- Instructions for the task
Copy the lines in the records below word for word, starting from the line with "Task: Click the VS" up to and including the line with "Open Microsoft Store".
** BEGIN Input rows **
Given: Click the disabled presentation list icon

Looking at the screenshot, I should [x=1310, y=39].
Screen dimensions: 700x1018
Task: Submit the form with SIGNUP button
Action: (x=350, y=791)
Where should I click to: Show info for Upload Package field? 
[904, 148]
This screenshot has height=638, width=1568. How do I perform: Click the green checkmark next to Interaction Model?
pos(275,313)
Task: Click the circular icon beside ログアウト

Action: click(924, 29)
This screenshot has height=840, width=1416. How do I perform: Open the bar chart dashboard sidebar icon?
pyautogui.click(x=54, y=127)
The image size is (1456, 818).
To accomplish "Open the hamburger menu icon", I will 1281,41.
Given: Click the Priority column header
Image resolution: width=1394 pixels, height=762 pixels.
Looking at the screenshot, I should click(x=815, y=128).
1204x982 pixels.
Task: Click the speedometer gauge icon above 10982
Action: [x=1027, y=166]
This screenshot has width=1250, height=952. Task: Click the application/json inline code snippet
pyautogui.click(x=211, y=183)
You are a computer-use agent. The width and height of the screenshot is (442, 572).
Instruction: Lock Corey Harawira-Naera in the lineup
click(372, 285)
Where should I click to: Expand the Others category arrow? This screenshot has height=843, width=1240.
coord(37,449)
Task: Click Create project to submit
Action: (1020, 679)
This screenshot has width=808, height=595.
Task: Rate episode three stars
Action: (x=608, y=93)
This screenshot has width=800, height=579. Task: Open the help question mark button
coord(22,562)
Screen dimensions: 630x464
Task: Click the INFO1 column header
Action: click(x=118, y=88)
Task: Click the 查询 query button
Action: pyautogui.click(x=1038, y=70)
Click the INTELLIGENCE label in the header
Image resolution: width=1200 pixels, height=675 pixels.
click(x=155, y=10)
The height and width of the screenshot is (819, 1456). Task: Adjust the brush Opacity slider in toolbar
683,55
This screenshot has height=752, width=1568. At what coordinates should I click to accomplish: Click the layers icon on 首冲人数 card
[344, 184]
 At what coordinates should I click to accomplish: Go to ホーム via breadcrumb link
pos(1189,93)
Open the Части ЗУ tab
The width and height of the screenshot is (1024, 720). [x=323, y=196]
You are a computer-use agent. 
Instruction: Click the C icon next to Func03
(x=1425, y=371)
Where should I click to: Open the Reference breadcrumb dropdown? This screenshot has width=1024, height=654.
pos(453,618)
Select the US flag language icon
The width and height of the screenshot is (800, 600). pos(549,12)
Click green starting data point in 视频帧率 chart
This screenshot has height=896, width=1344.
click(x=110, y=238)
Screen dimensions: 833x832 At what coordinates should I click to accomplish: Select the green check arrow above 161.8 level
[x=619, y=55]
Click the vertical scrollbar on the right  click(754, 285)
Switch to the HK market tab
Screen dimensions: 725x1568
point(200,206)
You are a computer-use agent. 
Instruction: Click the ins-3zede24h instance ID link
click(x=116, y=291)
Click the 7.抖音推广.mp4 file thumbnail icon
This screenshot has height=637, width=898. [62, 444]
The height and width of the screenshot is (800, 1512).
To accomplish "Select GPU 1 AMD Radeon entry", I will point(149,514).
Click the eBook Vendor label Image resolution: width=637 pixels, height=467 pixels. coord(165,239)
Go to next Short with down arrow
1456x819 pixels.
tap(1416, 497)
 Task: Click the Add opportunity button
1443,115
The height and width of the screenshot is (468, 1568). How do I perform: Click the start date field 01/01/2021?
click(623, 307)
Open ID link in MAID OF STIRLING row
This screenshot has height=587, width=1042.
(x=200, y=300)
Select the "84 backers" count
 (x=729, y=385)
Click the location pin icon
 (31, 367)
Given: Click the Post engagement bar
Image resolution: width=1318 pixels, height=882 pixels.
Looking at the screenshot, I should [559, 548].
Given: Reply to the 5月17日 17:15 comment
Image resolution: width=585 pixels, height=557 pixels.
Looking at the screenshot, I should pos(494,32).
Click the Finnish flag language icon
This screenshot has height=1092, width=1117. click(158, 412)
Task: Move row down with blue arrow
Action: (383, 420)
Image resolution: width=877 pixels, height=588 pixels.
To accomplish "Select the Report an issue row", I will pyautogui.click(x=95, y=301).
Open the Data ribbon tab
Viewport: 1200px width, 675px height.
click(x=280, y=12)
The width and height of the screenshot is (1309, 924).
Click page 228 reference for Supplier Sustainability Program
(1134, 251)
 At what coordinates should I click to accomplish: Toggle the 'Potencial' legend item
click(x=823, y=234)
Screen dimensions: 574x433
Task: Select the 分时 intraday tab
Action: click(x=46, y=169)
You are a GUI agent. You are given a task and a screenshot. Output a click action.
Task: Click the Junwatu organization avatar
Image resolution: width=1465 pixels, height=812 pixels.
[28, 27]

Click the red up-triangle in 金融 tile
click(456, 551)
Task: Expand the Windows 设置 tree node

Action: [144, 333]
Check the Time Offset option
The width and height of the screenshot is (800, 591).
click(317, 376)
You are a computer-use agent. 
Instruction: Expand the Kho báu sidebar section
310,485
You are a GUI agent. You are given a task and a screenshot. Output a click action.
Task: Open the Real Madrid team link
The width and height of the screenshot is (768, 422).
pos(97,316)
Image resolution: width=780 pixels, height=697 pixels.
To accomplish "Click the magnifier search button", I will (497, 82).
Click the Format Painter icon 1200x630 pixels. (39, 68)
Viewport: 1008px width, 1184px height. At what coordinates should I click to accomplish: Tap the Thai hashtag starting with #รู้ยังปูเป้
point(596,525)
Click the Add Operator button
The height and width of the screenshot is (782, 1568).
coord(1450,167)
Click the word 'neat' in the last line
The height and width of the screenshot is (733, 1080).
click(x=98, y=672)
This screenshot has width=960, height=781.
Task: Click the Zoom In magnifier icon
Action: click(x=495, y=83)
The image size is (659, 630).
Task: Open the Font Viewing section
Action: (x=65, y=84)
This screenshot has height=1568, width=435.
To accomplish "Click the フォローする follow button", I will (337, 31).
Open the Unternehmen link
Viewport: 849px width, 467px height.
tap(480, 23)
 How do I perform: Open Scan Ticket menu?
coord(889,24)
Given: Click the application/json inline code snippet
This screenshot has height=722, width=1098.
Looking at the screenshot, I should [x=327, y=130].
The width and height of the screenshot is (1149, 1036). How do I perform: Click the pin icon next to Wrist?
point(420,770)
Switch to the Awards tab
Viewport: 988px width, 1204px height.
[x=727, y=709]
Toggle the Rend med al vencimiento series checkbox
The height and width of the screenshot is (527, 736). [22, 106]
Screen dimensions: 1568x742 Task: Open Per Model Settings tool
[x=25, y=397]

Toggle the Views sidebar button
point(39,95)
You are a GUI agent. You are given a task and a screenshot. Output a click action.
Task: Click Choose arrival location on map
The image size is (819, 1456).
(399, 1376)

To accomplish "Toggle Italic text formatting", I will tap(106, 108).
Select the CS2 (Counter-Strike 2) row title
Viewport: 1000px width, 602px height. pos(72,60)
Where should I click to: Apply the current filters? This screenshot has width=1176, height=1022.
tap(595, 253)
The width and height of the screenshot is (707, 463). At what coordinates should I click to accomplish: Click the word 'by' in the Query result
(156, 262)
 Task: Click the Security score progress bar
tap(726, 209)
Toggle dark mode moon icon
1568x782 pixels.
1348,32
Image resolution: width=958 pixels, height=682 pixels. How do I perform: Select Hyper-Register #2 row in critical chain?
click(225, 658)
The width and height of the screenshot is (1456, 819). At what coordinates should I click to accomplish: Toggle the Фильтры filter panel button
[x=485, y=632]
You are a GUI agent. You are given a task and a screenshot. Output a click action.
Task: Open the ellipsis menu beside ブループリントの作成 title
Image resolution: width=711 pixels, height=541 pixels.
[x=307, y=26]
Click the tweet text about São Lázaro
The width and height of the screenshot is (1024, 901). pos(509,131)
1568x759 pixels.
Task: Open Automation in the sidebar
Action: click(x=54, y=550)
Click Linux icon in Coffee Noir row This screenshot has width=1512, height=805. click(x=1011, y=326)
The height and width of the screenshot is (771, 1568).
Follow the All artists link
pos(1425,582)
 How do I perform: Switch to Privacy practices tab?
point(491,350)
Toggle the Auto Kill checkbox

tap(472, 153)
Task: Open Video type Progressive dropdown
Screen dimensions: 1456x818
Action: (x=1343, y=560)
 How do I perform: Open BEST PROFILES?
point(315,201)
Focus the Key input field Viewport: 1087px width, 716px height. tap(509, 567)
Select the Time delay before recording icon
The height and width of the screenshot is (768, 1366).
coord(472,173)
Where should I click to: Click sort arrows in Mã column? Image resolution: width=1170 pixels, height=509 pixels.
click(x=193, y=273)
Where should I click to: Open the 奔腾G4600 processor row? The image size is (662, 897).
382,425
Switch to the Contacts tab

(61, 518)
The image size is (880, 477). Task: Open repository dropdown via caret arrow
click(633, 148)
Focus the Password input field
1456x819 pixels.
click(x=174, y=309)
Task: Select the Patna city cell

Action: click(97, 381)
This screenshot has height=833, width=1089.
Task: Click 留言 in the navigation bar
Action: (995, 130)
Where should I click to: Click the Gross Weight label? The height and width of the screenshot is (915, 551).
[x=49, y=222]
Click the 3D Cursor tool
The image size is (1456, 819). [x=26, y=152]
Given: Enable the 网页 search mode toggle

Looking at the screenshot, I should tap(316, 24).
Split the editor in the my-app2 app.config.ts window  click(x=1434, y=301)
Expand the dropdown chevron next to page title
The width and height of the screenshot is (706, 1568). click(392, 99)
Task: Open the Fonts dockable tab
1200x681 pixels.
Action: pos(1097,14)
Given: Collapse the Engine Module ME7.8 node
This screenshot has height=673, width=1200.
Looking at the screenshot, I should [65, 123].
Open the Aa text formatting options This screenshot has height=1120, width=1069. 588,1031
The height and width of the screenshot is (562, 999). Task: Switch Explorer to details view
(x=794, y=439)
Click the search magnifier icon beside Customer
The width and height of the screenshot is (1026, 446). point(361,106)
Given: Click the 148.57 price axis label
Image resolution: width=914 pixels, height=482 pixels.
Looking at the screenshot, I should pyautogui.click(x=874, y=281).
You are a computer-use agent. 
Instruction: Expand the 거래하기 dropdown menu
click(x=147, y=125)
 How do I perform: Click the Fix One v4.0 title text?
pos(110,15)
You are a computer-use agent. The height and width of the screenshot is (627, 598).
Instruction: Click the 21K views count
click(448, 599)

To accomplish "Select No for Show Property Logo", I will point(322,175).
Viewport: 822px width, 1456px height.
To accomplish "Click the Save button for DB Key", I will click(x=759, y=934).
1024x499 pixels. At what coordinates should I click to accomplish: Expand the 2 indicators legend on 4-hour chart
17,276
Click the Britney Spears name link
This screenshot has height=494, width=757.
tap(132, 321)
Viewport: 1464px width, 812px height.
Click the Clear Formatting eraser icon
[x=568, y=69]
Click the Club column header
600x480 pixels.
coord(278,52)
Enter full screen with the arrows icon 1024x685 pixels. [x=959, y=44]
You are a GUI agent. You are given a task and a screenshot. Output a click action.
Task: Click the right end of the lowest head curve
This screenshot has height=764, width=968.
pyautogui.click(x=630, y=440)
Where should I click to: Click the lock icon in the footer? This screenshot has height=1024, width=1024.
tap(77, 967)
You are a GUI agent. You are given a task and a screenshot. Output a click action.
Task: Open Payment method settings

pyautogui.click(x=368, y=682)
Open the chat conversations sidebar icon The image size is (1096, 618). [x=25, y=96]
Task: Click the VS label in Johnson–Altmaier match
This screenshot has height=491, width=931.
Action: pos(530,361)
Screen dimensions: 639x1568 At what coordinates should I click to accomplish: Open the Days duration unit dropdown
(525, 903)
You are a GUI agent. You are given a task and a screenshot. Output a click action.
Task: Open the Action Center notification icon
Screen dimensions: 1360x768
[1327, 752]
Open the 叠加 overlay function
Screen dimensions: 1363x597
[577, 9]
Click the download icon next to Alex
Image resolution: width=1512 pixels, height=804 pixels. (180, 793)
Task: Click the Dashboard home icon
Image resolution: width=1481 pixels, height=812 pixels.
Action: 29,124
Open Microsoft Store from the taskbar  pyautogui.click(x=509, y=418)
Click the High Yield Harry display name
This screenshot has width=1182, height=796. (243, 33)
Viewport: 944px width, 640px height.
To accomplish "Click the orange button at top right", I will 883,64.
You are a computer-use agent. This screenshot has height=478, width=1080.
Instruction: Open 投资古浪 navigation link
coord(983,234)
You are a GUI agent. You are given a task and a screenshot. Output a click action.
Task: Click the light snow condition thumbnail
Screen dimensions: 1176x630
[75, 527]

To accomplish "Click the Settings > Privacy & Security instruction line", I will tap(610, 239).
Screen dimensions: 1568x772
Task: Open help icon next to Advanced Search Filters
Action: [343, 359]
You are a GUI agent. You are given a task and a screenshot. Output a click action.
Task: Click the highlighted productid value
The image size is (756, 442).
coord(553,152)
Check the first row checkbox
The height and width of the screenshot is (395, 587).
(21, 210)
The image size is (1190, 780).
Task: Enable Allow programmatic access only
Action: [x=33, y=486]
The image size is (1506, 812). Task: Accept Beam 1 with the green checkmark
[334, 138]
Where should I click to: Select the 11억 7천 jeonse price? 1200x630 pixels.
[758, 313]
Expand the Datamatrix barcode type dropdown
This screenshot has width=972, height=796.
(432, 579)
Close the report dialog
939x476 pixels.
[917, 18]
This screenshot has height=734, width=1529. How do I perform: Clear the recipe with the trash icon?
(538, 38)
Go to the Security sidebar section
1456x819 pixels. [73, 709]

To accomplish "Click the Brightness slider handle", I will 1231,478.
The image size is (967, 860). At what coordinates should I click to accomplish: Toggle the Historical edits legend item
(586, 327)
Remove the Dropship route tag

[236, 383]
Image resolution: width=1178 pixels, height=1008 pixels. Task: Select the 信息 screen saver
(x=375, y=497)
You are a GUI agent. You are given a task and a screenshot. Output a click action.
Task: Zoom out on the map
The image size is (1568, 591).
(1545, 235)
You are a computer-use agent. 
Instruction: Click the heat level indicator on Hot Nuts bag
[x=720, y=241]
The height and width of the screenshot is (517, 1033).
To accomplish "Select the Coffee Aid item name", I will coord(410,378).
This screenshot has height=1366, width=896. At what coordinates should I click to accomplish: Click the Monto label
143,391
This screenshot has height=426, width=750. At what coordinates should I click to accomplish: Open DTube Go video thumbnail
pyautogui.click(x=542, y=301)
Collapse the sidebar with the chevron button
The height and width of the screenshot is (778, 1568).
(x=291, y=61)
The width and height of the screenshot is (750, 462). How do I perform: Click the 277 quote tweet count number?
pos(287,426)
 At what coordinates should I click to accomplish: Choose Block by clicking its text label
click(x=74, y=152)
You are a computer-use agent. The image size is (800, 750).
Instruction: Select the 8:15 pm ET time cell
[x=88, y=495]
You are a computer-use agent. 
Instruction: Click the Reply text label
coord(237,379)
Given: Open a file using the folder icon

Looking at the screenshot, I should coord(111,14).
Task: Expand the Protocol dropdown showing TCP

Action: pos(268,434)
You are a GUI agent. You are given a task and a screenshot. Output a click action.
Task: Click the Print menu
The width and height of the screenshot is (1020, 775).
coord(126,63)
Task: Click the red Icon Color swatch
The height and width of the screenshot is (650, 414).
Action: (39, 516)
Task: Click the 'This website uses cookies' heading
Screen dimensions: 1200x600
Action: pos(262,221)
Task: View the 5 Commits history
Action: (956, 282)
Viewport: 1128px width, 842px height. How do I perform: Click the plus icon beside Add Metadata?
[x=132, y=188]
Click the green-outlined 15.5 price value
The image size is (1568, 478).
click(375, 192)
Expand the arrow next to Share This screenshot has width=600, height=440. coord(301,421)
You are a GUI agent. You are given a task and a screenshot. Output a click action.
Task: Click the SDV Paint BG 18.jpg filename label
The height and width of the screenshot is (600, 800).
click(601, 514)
** END Input rows **
- Finished task
Task: Click the VS label in Johnson–Altmaier match
This screenshot has height=491, width=931.
Action: pos(530,361)
Screen dimensions: 639x1568 At what coordinates should I click to accomplish: Open the Days duration unit dropdown
(525, 903)
You are a GUI agent. You are given a task and a screenshot. Output a click action.
Task: Open the Action Center notification icon
Screen dimensions: 1360x768
[1327, 752]
Open the 叠加 overlay function
Screen dimensions: 1363x597
[577, 9]
Click the download icon next to Alex
Image resolution: width=1512 pixels, height=804 pixels. (180, 793)
Task: Click the Dashboard home icon
Image resolution: width=1481 pixels, height=812 pixels.
Action: 29,124
Open Microsoft Store from the taskbar  pyautogui.click(x=509, y=418)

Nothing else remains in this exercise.